Thinking about the smelt, the tomcod, and flounder, thinking about whiting and cod, inevitably leads one to think about what’s coming next. How many more lost seafood feasts are waiting to happen along our local shores? The current news isn’t particularly encouraging.

While scup and black sea bass remain at high levels of abundance, and the summer flounder population, although well below its target level, is not overfished, other inshore species in the northeast are not faring well.

Unless you live in Rhode Island or Massachusetts, your tautog (blackfish) stock is either overfished or still rebuilding, and the Atlantic States Marine Fisheries Commission decided to let the Long Island Sound stock endure overfishing until 2029; who knows how many will remain by then. Bluefish are overfished, although NMFS recently approved a seven-year rebuilding plan. Striped bass and weakfish are also overfished, but the ASMFC has yet to put a rebuilding plan in place for either one.

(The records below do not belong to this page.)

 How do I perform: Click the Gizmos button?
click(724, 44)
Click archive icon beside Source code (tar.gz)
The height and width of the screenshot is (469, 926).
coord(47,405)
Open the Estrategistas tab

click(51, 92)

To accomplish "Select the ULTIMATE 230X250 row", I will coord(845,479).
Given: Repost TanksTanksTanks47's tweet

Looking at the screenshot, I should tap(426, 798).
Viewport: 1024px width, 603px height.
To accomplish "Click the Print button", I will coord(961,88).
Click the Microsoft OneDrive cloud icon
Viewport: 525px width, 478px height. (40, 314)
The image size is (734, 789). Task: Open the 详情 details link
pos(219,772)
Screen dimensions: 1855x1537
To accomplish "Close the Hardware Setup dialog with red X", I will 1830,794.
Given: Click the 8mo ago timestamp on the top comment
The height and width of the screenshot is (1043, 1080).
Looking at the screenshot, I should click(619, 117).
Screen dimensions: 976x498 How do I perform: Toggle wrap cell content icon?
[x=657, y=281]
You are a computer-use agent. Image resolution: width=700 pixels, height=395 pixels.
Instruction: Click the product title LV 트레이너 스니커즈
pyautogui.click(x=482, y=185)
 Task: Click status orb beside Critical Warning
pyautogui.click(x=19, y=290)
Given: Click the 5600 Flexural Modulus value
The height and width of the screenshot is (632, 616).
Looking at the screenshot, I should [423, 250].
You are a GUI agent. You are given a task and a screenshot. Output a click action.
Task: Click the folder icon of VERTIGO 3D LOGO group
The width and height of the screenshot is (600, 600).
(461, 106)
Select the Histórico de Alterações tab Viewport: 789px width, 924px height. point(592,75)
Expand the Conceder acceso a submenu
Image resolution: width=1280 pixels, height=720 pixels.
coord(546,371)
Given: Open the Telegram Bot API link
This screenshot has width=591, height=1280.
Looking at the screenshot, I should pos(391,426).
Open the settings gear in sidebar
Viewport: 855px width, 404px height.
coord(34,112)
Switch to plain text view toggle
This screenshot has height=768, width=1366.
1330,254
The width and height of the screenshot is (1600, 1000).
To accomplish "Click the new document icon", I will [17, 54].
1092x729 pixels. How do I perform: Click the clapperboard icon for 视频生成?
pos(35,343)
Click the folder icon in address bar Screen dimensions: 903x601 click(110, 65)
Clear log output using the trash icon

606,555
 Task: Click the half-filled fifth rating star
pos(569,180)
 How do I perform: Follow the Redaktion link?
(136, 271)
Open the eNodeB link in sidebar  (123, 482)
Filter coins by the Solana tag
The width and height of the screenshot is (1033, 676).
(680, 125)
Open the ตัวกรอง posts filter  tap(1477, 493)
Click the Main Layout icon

So the question needs to be asked: Which one will constitute the next lost seafood feast? Right now, my money is probably on tautog, with striped bass a strong second place. Although the answer still can be none of the above, if folks can shake off their lethargy and insist that managers take action to conserve and rebuild dwindling stocks while there is still something left to preserve.

Comments

Excellent article...but so depressing. I appreciate Charlie's historical perspective from a guy who has been at it for decades and able to truthfully assess the situation accurately. Fisheries everywhere are on the brink...not sure there is any hope in an age when fact denial has become an epidemic.

The loss of fish is happening everywhere and essentially for the same reason—state managers will not make the hard decisions needed to rebuild stocks. Here in North Carolina, the Southern flounder harvest has been cut 72 percent after stock collapse was imminent. Weakfish and striped bass have all but disappeared. After trying for 30 years to work with the N.C. Marine Fisheries Commission, the N.C. Legislature and the Governor's office, CCA NC filed suit last year charging the state has abrogated its fiduciary duty to protect marine resources for all to enjoy, both now and in the future. CCA NC has won the first two key rulings. Please visit ccanc.org to learn more. This is the only hope to rebuild fish stocks for recreational and commercial fishermen.

Thanks for the comment and the work you have put into the situation. The good ole times are gone, and it's time to address fishery issues unique to the 21st century before the fish populations are beyond repair. It will take an all hands on deck approach, and the "good ole boy" attitudes need to be replaced with sound management tactics.

We use to net smelt here in the Great Lakes too. They are now unavailable except to the fishing trawlers. Nothing better than a fresh smelt fry. They are mostly gone now thanks to man's foolishness about how eco-systems work. The ignorance and willful misconduct will be the end to us all... oh and the inflated ego!